More recently, I introduced this dialect nomenclature to the Metadata 2020 community of metadata experts that advocate richer, connected, reusable, and open metadata for all research outputs. The terms are slowly creeping into some Metadata 2020 discussions, hopefully helping to build and cross bridges between different communities that are committed to better metadata in all contexts.

Documentation or Metadata?

Many datasets and products are documented using approaches and tools developed by data collectors to support their analysis and understanding. This documentation exists in notebooks, scientific papers, web pages, user guides, word processing documents, spreadsheets, data dictionaries, PDF’s, databases, custom binary and ASCII formats, and almost any other conceivable form, each with associated storage and preservation strategies.
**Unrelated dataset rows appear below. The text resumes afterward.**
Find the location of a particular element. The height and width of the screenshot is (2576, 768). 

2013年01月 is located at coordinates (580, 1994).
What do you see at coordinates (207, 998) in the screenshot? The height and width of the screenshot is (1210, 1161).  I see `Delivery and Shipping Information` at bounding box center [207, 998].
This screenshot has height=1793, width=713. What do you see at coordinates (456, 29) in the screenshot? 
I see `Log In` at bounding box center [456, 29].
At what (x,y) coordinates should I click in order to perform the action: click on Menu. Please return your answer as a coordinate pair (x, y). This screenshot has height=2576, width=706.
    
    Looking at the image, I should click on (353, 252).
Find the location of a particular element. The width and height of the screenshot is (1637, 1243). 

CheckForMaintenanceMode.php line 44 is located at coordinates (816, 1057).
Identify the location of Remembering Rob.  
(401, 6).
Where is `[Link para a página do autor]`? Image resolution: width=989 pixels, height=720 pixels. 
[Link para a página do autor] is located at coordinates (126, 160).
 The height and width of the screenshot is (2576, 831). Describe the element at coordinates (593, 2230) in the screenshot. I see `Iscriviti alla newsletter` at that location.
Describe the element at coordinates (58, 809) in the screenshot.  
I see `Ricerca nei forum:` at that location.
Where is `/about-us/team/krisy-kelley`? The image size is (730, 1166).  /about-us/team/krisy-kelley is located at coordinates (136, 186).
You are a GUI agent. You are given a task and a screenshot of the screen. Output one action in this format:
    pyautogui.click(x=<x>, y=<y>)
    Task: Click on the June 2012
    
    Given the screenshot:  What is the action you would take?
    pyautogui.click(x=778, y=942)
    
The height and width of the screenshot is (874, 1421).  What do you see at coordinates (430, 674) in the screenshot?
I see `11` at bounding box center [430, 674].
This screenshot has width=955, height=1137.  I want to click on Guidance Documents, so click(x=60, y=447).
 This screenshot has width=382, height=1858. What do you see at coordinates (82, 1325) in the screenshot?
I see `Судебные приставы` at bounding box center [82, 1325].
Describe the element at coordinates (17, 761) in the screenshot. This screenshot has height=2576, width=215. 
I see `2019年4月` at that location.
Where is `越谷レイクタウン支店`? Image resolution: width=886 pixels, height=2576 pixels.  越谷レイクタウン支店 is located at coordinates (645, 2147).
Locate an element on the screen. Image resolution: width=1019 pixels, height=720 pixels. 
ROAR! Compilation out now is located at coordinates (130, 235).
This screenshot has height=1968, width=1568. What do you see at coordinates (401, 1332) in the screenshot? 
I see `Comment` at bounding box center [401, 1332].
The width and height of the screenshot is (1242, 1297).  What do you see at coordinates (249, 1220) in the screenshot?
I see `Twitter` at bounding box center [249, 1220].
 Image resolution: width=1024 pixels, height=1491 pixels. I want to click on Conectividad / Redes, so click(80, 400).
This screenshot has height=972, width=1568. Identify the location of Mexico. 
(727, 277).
This custom, often unstructured, approach may work well for independent investigators or in the confines of a particular laboratory or community, but it makes it difficult for users outside of these small groups to discover, use, and understand the data without consulting with its creators.

Metadata are standard and structured documentation.

Metadata are standard and structured documentation.

Metadata, in contrast to documentation, helps address discovery, use, and understanding by providing well-defined, structured content. This makes it possible for users to access and quickly understand many aspects of datasets that they have not collected. It also makes it possible to integrate information into discovery and analysis tools, and to provide consistent references from the metadata to external documentation.

Metadata standards provide standard element names and associated structures that can describe a wide variety of digital resources. The definitions and domain values are intended to be sufficiently generic to satisfy the metadata needs of various disciplines. These standards also include references to external documentation and well-defined mechanisms for adding structured information to address specific community needs.

Another important difference between documentation and metadata is the target audience. Documentation is targeted at humans and it relies heavily on our capability to make sense out of a variety of unstructured information. Metadata, on the other hand, is typically targeted at applications. Many of these applications facilitate searching metadata and displaying it in a way that facilitates data discovery by humans. As tools mature and, more importantly, the breadth of existing metadata increases, we will see more and more applications creating and using metadata to facilitate more sophisticated metadata and data driven discovery, comparisons between multiple datasets, and other analyses.

Of course, the audience is also very important when we create metadata. Humans like descriptions that help them understand the resources being described and citations to more, likely unstructured, information. Applications are generally much more demanding when it comes to consistency and completeness. It is important to consider both audiences when creating and improving metadata.

Note added: It is interesting to see that the word “documentation” has a much longer history than the word “metadata”. Metadata is really the new kid on the block.